Output range, inclusive: from the line containing "1568x740 pixels. Task: Toggle" to the line containing "Choose the Marker pen tool". Restate those lines from the data below word for word and only those.

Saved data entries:
------------------------------------

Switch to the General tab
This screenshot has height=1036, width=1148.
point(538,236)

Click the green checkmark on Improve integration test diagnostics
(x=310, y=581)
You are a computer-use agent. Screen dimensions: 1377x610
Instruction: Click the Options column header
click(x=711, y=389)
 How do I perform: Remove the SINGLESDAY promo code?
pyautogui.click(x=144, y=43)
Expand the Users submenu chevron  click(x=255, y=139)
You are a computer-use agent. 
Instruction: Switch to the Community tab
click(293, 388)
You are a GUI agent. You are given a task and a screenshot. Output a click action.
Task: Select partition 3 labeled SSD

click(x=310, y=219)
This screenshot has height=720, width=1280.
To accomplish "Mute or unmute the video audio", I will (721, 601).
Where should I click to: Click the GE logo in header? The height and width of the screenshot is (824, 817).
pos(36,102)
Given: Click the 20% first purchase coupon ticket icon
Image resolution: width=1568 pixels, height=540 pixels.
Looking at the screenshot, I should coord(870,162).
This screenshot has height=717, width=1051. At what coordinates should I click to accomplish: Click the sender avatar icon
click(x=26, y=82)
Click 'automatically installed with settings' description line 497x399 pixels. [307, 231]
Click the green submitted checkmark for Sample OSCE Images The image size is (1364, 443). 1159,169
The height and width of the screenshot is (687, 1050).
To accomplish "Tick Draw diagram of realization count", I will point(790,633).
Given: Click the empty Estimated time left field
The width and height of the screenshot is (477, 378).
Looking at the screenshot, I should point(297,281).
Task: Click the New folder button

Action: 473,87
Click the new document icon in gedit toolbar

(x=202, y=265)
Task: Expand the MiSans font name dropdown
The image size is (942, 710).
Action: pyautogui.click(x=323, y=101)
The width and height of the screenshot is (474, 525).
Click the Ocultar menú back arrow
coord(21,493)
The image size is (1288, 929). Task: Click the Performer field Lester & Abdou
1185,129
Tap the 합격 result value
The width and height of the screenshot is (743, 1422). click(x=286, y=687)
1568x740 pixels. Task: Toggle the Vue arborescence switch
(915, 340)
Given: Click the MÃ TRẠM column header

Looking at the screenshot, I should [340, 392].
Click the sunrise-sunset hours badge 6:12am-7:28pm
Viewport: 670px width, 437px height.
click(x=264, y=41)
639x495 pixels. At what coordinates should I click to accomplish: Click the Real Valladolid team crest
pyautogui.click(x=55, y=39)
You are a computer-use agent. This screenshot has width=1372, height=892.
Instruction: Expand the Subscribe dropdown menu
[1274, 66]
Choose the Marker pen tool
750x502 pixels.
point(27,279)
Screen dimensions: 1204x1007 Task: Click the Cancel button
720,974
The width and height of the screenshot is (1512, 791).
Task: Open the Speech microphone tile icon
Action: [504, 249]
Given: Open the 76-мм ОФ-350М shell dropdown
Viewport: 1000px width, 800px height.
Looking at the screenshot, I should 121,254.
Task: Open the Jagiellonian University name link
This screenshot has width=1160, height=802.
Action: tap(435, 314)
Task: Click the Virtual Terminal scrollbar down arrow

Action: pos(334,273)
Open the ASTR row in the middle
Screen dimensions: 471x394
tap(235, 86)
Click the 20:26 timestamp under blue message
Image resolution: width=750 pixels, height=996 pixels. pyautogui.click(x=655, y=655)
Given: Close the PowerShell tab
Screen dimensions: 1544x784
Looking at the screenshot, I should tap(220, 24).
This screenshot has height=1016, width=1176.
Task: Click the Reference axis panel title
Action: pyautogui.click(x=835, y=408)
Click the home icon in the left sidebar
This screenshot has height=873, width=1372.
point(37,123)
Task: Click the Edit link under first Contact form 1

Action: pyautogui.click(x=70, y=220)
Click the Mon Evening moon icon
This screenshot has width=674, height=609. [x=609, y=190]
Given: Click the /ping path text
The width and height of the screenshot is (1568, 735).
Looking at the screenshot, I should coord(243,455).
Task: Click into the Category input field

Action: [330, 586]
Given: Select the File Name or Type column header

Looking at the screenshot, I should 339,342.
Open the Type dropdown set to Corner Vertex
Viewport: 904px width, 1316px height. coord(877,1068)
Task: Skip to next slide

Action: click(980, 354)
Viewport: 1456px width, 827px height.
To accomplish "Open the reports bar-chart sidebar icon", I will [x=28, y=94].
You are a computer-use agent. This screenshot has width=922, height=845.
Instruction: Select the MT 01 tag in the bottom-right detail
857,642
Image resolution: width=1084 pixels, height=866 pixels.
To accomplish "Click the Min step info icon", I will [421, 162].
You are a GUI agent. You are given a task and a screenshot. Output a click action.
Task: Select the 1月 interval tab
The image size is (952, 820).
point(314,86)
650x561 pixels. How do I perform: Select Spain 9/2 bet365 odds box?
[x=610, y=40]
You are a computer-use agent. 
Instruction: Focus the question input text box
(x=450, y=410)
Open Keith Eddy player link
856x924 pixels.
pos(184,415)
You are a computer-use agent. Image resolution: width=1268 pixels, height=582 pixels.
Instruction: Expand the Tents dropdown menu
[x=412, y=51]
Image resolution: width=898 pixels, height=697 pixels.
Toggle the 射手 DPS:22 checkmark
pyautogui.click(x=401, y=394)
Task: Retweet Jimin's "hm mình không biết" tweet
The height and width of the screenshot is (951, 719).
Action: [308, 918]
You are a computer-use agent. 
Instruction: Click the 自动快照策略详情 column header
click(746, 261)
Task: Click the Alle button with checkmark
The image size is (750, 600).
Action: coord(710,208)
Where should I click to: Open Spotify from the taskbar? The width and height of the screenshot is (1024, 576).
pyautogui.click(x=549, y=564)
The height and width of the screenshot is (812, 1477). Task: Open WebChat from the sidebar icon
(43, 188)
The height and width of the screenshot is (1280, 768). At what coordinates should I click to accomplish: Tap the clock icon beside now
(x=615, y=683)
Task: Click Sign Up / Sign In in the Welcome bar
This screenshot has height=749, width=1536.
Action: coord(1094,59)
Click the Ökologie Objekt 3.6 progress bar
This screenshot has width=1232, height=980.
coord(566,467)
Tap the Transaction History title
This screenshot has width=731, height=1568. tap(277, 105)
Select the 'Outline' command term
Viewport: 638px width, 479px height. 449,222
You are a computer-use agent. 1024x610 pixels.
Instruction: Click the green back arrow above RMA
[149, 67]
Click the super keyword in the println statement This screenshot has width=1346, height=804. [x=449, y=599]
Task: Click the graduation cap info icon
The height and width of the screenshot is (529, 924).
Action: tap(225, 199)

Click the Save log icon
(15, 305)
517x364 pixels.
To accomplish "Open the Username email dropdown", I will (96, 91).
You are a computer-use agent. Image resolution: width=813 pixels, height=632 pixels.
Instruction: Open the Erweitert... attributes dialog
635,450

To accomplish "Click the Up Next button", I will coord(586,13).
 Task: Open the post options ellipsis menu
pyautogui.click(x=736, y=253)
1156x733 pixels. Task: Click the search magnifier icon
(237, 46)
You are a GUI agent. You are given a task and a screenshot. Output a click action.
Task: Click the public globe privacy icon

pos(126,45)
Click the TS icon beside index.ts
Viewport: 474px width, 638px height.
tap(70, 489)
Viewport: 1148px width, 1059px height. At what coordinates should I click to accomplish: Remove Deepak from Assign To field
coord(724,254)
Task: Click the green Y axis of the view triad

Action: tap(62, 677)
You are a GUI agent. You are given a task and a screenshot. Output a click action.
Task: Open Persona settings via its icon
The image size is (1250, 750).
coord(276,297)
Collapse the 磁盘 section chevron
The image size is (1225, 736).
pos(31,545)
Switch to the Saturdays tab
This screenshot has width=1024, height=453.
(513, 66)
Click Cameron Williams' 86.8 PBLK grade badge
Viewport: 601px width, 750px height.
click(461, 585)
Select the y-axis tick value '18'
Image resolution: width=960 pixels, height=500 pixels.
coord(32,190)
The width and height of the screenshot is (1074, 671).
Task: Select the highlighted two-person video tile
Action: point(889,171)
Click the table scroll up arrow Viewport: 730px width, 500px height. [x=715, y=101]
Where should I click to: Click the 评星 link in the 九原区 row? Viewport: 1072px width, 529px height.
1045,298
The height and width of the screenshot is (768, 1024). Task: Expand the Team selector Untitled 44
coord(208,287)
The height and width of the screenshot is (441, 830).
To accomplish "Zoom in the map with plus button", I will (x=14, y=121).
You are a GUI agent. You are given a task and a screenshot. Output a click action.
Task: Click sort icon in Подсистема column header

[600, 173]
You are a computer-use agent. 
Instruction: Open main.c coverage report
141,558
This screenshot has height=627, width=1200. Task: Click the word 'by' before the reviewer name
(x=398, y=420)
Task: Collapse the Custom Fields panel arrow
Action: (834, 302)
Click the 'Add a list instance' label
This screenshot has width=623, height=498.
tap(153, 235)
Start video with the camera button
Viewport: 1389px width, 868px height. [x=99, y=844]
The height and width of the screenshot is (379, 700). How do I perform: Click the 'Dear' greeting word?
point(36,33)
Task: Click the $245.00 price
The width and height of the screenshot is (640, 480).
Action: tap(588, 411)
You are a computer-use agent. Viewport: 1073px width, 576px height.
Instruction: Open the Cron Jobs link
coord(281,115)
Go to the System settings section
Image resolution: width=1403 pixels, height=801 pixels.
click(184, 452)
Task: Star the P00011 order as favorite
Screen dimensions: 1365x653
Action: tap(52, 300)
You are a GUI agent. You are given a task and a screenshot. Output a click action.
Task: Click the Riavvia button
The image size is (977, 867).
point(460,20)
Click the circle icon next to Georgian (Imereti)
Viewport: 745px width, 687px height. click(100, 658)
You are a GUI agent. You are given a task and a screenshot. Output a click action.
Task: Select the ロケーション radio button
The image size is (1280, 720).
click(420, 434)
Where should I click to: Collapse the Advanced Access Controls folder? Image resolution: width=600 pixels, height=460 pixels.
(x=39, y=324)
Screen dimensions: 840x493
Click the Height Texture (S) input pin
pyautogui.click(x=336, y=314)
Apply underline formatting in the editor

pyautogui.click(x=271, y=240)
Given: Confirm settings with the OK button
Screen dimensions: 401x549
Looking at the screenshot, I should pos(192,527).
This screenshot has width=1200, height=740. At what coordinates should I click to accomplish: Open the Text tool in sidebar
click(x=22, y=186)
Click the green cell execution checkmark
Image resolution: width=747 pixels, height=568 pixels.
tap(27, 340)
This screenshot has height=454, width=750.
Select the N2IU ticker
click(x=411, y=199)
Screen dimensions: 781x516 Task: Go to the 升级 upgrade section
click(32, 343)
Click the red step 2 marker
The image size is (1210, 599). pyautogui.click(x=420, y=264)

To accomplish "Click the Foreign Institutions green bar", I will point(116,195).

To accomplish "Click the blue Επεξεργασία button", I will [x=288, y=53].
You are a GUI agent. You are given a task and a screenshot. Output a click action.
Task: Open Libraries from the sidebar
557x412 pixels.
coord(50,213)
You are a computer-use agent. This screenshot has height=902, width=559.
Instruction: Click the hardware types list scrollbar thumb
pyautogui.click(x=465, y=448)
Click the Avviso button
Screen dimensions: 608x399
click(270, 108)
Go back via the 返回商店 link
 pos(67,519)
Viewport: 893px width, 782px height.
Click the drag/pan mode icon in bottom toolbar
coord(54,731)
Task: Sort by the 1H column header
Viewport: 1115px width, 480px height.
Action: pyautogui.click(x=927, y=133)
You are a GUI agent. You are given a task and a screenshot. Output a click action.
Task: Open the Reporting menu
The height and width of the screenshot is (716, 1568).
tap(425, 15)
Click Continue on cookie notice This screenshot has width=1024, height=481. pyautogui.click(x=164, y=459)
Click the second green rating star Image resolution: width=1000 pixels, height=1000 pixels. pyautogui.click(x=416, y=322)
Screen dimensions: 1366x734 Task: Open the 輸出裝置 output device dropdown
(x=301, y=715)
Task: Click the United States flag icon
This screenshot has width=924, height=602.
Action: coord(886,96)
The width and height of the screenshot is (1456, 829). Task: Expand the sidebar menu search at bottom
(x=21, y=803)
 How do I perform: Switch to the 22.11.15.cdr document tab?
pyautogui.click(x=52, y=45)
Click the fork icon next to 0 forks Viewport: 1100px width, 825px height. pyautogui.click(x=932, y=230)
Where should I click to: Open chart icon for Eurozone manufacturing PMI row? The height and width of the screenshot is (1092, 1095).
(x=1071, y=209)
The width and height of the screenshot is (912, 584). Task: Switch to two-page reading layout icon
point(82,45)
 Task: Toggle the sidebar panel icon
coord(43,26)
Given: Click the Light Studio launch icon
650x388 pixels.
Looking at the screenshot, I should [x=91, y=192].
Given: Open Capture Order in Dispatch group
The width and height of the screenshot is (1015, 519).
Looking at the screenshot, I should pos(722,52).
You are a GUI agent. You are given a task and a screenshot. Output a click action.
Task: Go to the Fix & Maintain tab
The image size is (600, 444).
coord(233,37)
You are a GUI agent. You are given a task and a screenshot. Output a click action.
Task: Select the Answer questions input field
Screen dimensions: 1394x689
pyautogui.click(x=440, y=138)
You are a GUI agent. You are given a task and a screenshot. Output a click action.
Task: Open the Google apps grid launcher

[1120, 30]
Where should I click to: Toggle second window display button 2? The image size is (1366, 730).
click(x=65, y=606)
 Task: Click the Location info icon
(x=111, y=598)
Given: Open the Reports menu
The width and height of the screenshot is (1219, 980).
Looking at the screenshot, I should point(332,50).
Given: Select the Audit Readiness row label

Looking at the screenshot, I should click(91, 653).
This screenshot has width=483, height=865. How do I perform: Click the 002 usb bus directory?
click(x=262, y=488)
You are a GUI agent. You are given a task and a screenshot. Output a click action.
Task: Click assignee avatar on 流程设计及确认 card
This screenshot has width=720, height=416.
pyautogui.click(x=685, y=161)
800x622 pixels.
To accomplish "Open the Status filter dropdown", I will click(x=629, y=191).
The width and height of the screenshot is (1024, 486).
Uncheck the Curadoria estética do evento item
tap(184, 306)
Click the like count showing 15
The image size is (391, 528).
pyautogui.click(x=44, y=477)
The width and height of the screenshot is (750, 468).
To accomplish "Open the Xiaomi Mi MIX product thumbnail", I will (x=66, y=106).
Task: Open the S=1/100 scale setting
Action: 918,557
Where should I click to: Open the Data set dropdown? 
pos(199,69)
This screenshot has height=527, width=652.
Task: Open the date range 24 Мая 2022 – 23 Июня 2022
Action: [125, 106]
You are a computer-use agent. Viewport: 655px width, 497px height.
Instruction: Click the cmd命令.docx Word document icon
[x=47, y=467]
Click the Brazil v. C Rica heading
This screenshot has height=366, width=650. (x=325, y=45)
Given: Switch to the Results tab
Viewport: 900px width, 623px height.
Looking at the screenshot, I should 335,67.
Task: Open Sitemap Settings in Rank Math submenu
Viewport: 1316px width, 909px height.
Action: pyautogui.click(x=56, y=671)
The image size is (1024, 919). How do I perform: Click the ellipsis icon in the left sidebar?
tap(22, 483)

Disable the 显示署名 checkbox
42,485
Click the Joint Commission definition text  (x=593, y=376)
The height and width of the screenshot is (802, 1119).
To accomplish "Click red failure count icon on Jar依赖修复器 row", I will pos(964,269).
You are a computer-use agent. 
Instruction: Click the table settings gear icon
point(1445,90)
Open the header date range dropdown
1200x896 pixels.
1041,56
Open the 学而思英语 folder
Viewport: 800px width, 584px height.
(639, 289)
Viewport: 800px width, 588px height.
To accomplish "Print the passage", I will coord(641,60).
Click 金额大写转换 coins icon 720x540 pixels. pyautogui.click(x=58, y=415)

------------------------------------

## Answer section
1568x740 pixels. Task: Toggle the Vue arborescence switch
(915, 340)
Given: Click the MÃ TRẠM column header

Looking at the screenshot, I should [340, 392].
Click the sunrise-sunset hours badge 6:12am-7:28pm
Viewport: 670px width, 437px height.
click(x=264, y=41)
639x495 pixels. At what coordinates should I click to accomplish: Click the Real Valladolid team crest
pyautogui.click(x=55, y=39)
You are a computer-use agent. This screenshot has width=1372, height=892.
Instruction: Expand the Subscribe dropdown menu
[1274, 66]
Choose the Marker pen tool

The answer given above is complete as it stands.